YOUR GOAL: Please repeat the listing word for word, from its start up to and including the line containing "Looking at the", leaving the pictures out of your answer.

[[ RECORDS SUPPLIED, beginning ]]

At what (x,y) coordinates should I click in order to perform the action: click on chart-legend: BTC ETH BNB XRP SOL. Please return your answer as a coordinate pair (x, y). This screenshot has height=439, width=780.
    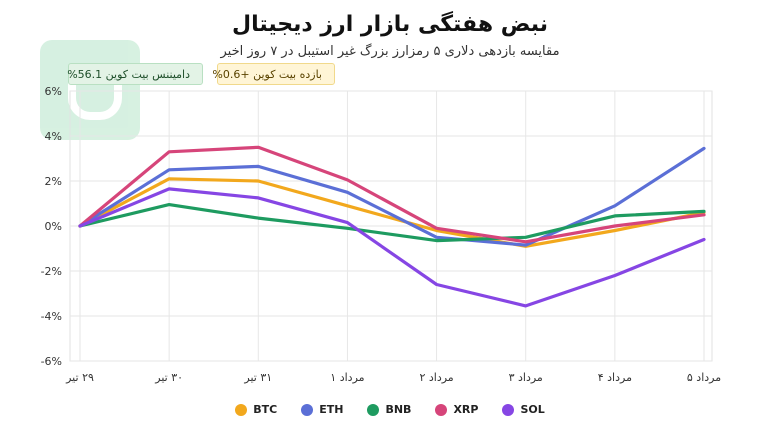
    Looking at the image, I should click on (390, 410).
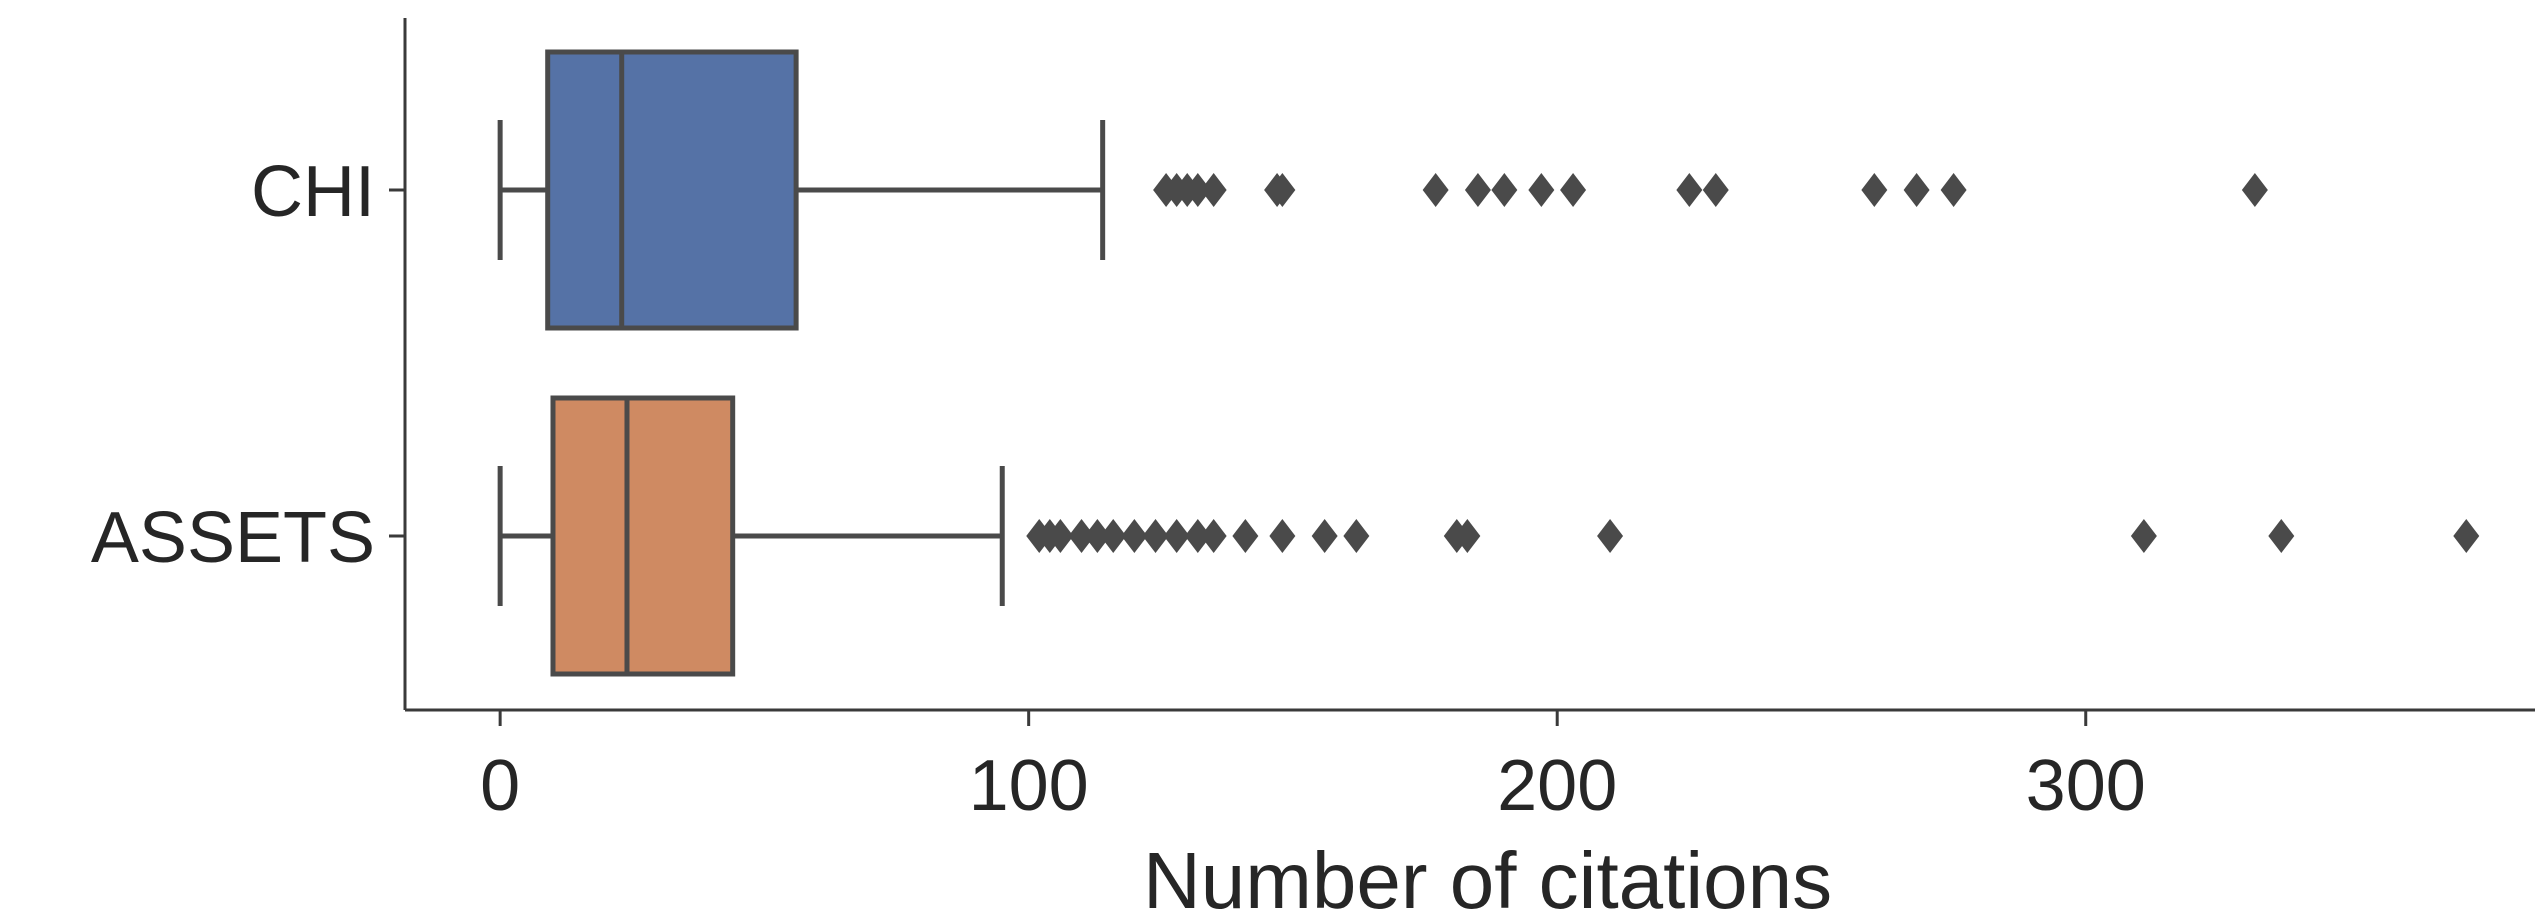 This screenshot has width=2535, height=922. Describe the element at coordinates (1488, 879) in the screenshot. I see `x-axis-label: Number of citations` at that location.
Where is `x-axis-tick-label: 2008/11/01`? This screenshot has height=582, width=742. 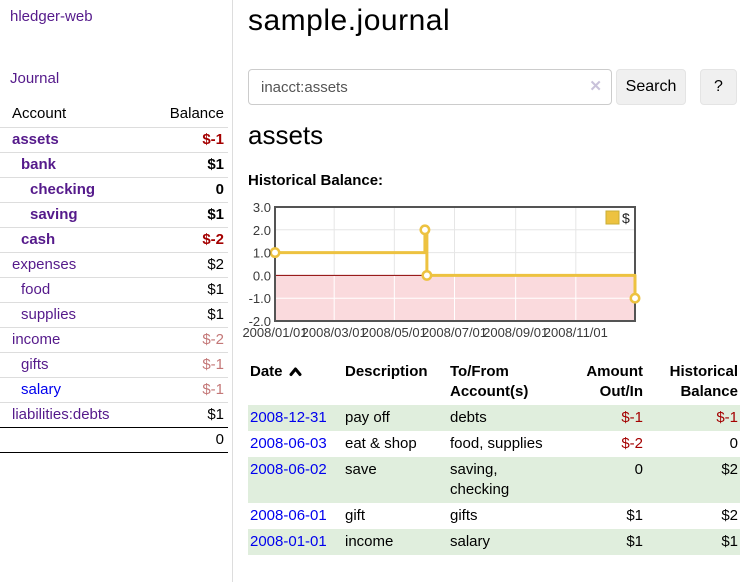
x-axis-tick-label: 2008/11/01 is located at coordinates (576, 332).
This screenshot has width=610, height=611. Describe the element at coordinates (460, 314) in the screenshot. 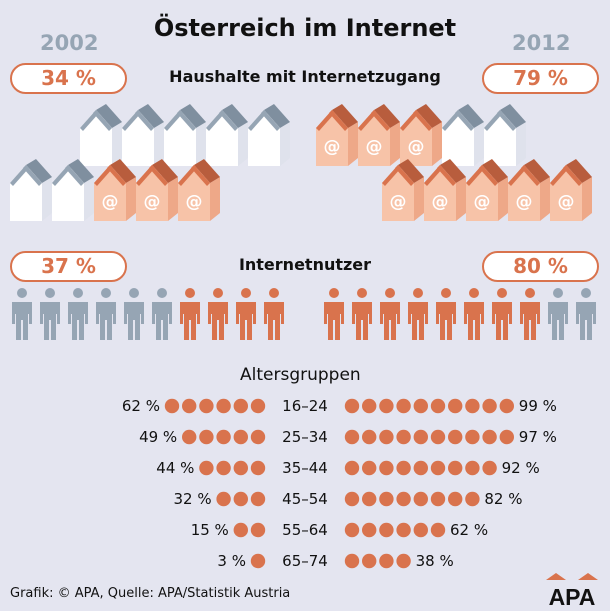

I see `users-2012-people` at that location.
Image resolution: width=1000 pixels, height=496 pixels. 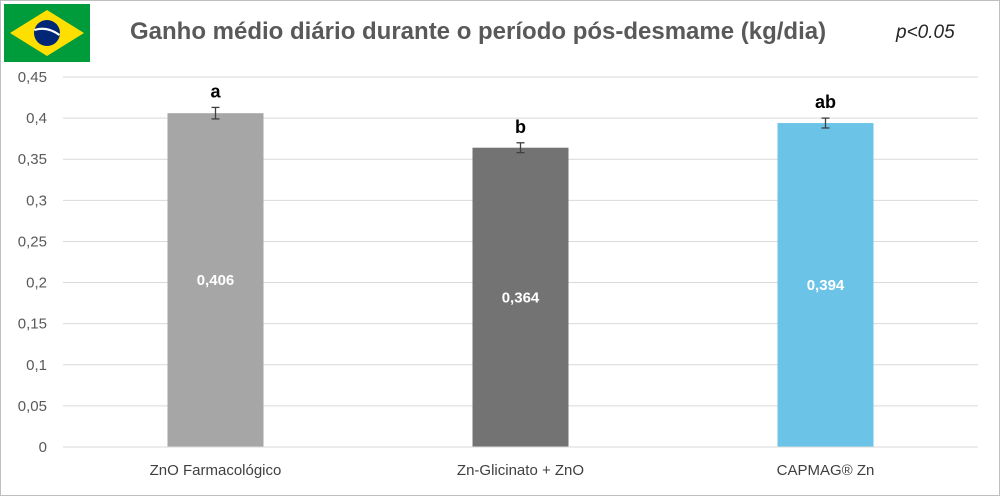 I want to click on y-tick-label: 0,1, so click(x=36, y=366).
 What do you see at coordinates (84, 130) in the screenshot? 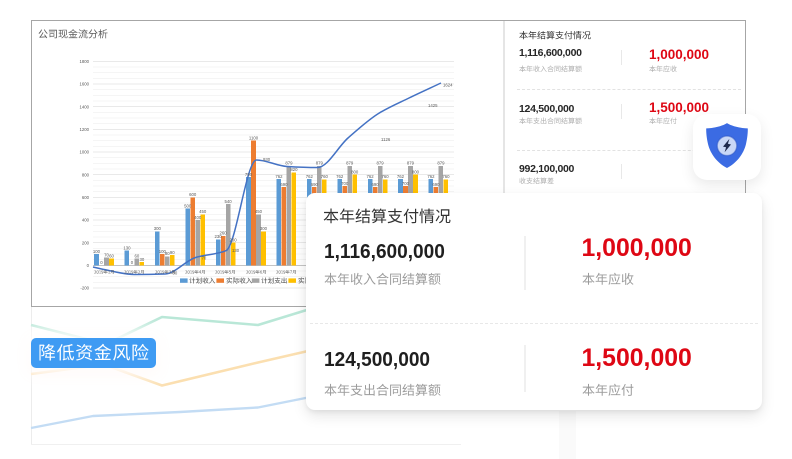
I see `svg-text: 1200` at bounding box center [84, 130].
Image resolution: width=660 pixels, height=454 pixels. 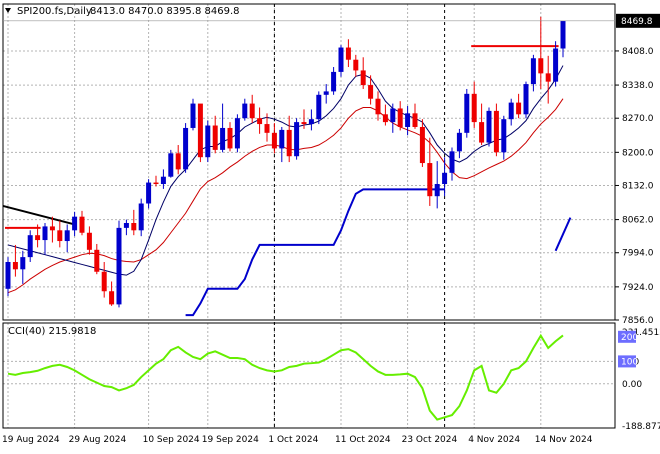 What do you see at coordinates (98, 440) in the screenshot?
I see `date-tick-label: 29 Aug 2024` at bounding box center [98, 440].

[[ RECORDS SUPPLIED, end ]]

WRITTEN ANSWER:
At what (x,y) coordinates should I click in order to perform the action: click on chart-legend: BTC ETH BNB XRP SOL. Please return your answer as a coordinate pair (x, y). This screenshot has height=439, width=780.
    Looking at the image, I should click on (390, 410).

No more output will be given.